# Rajouter du stockage windows



## Spaghetto (16 Janvier 2021)

Bonjour, 
J'ai fait il y a pas très longtemps un dualboot donc et j'ai donner 200 gigas a windows sauf que maintenant je n'ai plus assez de stockage et je veux bien en rajouter mais je ne sais pas si c'est possible de rajouter du stockage une fois que le dual boot est fait parce que je pense qu'il me reste bien 400 gigas non utilisé sur mon mac de base 
Merci à vous


----------



## ericse (17 Janvier 2021)

Spaghetto a dit:


> J'ai fait il y a pas très longtemps un dualboot donc et j'ai donner 200 gigas a windows sauf que maintenant je n'ai plus assez de stockage et je veux bien en rajouter mais je ne sais pas si c'est possible de rajouter du stockage une fois que le dual boot est fait parce que je pense qu'il me reste bien 400 gigas non utilisé sur mon mac de base


Bonjour,
Avec les outils Apple ce n'est pas possible, il faut désinstaller bootcamp et le réinstaller avec la nouvelle taille.
Mais il y a un outil payant qui le permet : https://www.paragon-software.com/home/camptune/


----------



## Locke (17 Janvier 2021)

*INFORMATIONS FOURNIES*
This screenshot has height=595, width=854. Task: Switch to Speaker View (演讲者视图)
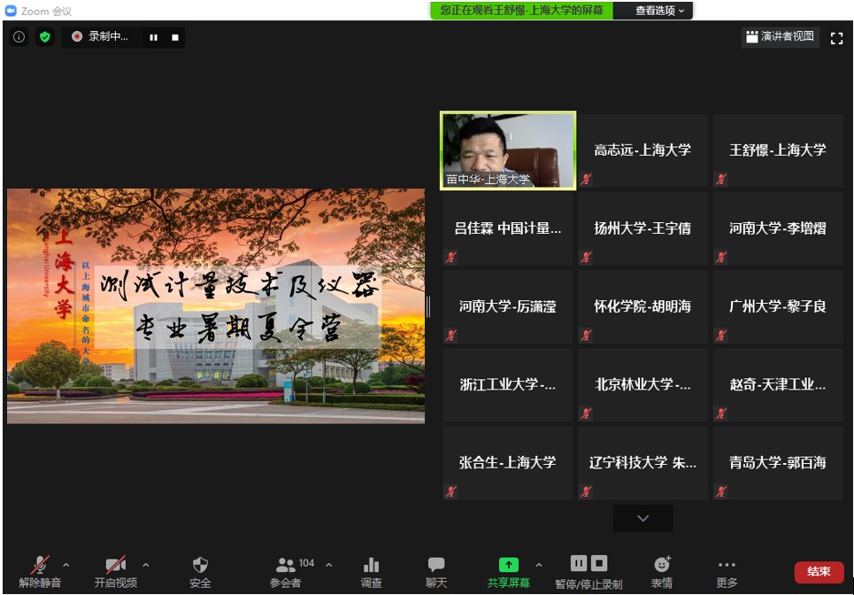(780, 37)
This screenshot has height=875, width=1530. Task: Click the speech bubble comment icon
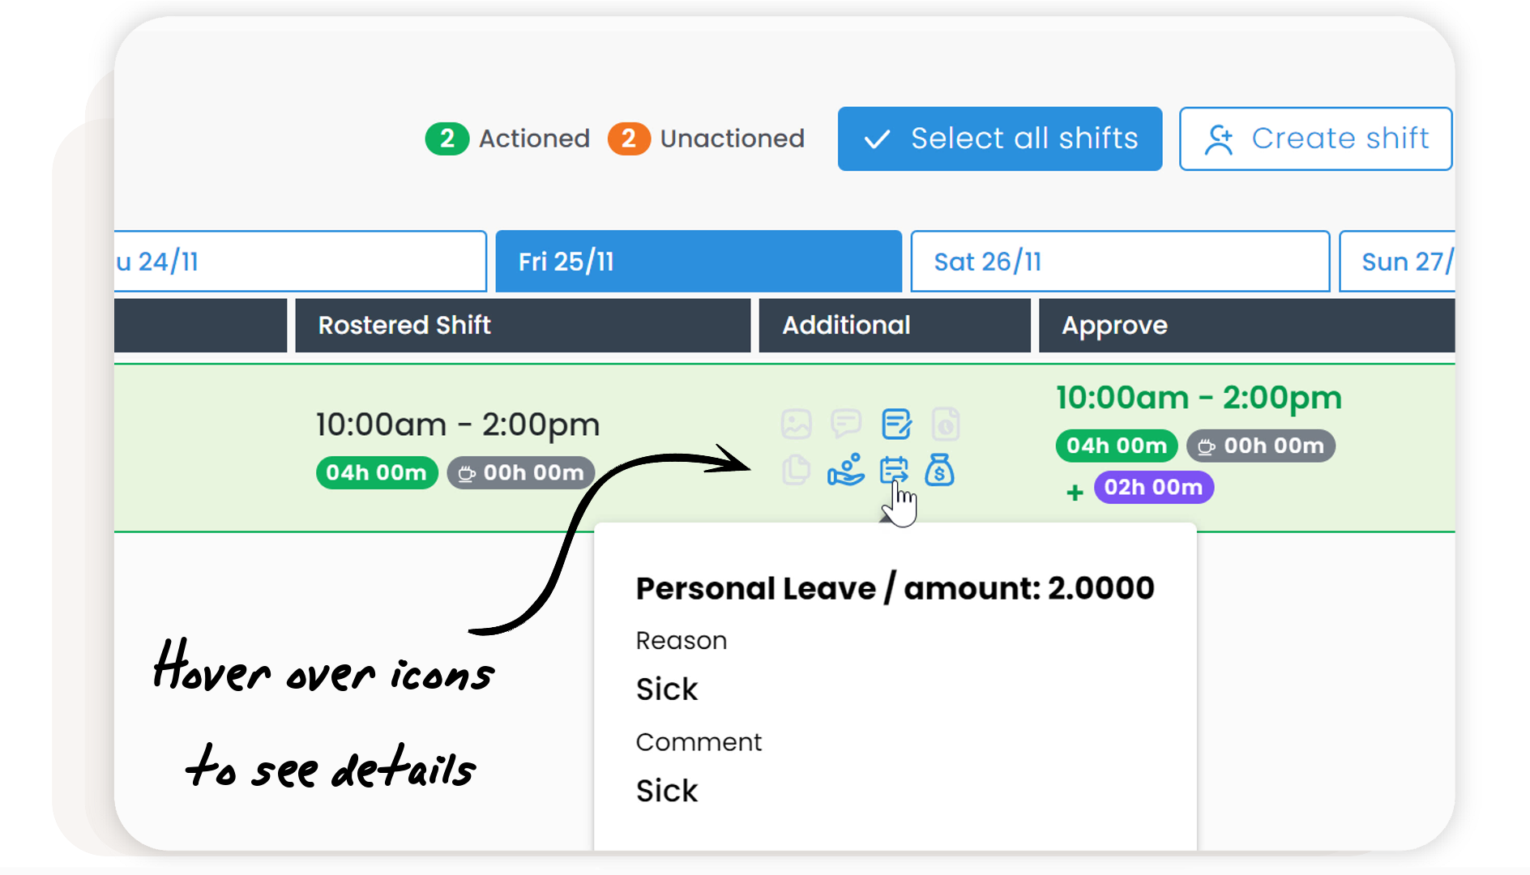pyautogui.click(x=846, y=423)
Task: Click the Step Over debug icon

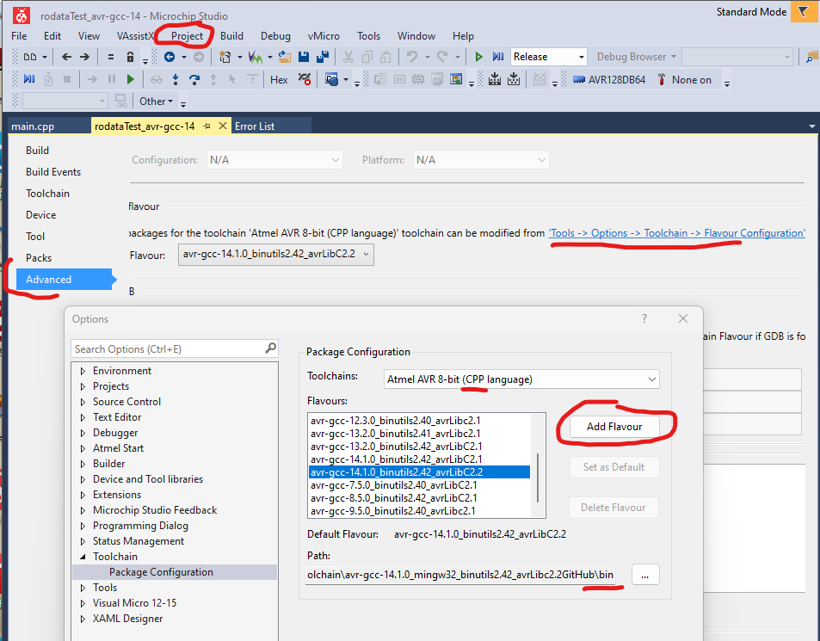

*CONSIGNE DONNÉE A*
Recopiez sans rien changer le passage de la discussion sur le stockage Windows, de « ## Spaghetto (16 » à « ericse (17 Janvier 2021) ».
*CONSIGNE DONNÉE B*
Reprenez, s'il vous plaît, la discussion sur le stockage Windows à la fin de ce qui est affiché et poursuivez-la.

*RÉSULTAT DE TÂCHE A*
## Spaghetto (16 Janvier 2021)

Bonjour, 
J'ai fait il y a pas très longtemps un dualboot donc et j'ai donner 200 gigas a windows sauf que maintenant je n'ai plus assez de stockage et je veux bien en rajouter mais je ne sais pas si c'est possible de rajouter du stockage une fois que le dual boot est fait parce que je pense qu'il me reste bien 400 gigas non utilisé sur mon mac de base 
Merci à vous


----------



## ericse (17 Janvier 2021)

*RÉSULTAT DE TÂCHE B*
Spaghetto a dit:


> J'ai fait il y a pas très longtemps un dualboot donc et j'ai donner 200 gigas a windows sauf que maintenant je n'ai plus assez de stockage et je veux bien en rajouter mais je ne sais pas si c'est possible de rajouter du stockage une fois que le dual boot est fait parce que je pense qu'il me reste bien 400 gigas non utilisé sur mon mac de base


Comme mentionné en réponse        #2      ce n'est pas possible avec Utilitaire de disque sous macOS, ni avec le Gestionnaire de disque sous Windows. Il ne faut en aucun cas bidouiller quoi que ce soit, le seul logiciel capable de le faire sous macOS est *Camptune*, il n'est pas gratuit, mais c'est la seule possibilité.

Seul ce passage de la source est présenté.